─── Records provided ───

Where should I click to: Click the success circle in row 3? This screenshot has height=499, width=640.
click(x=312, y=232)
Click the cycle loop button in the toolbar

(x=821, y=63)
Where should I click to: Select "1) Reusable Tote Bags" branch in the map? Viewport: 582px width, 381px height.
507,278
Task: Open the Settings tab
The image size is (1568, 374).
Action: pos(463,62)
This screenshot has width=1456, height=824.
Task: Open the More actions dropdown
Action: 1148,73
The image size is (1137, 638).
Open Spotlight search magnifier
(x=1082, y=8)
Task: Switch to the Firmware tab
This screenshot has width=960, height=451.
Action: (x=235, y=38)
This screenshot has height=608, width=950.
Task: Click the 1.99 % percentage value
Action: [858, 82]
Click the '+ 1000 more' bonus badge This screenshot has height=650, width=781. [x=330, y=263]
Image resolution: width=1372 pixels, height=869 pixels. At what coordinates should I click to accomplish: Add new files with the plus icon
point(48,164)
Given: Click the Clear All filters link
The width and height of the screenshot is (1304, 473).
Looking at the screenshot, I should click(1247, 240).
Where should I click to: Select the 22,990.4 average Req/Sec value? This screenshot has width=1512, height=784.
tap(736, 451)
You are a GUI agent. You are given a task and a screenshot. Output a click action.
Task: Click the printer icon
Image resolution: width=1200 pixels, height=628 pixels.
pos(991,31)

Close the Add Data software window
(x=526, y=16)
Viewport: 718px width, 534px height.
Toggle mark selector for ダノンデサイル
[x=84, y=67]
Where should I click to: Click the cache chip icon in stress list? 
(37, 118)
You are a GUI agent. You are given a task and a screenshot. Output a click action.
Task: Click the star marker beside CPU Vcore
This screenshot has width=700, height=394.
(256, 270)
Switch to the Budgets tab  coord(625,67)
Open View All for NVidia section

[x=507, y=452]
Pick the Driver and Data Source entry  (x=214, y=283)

───

Problem details
Exact copies of all the records are required.

Output of the exercise
Where should I click to: Click the success circle in row 3? This screenshot has height=499, width=640.
click(x=312, y=232)
Click the cycle loop button in the toolbar

(x=821, y=63)
Where should I click to: Select "1) Reusable Tote Bags" branch in the map? Viewport: 582px width, 381px height.
507,278
Task: Open the Settings tab
The image size is (1568, 374).
Action: pos(463,62)
This screenshot has width=1456, height=824.
Task: Open the More actions dropdown
Action: 1148,73
The image size is (1137, 638).
Open Spotlight search magnifier
(x=1082, y=8)
Task: Switch to the Firmware tab
This screenshot has width=960, height=451.
Action: (x=235, y=38)
This screenshot has height=608, width=950.
Task: Click the 1.99 % percentage value
Action: [858, 82]
Click the '+ 1000 more' bonus badge This screenshot has height=650, width=781. [x=330, y=263]
Image resolution: width=1372 pixels, height=869 pixels. At what coordinates should I click to accomplish: Add new files with the plus icon
point(48,164)
Given: Click the Clear All filters link
The width and height of the screenshot is (1304, 473).
Looking at the screenshot, I should click(1247, 240).
Where should I click to: Select the 22,990.4 average Req/Sec value? This screenshot has width=1512, height=784.
tap(736, 451)
You are a GUI agent. You are given a task and a screenshot. Output a click action.
Task: Click the printer icon
Image resolution: width=1200 pixels, height=628 pixels.
pos(991,31)

Close the Add Data software window
(x=526, y=16)
Viewport: 718px width, 534px height.
Toggle mark selector for ダノンデサイル
[x=84, y=67]
Where should I click to: Click the cache chip icon in stress list? 
(37, 118)
You are a GUI agent. You are given a task and a screenshot. Output a click action.
Task: Click the star marker beside CPU Vcore
This screenshot has width=700, height=394.
(256, 270)
Switch to the Budgets tab  coord(625,67)
Open View All for NVidia section

[x=507, y=452]
Pick the Driver and Data Source entry  (x=214, y=283)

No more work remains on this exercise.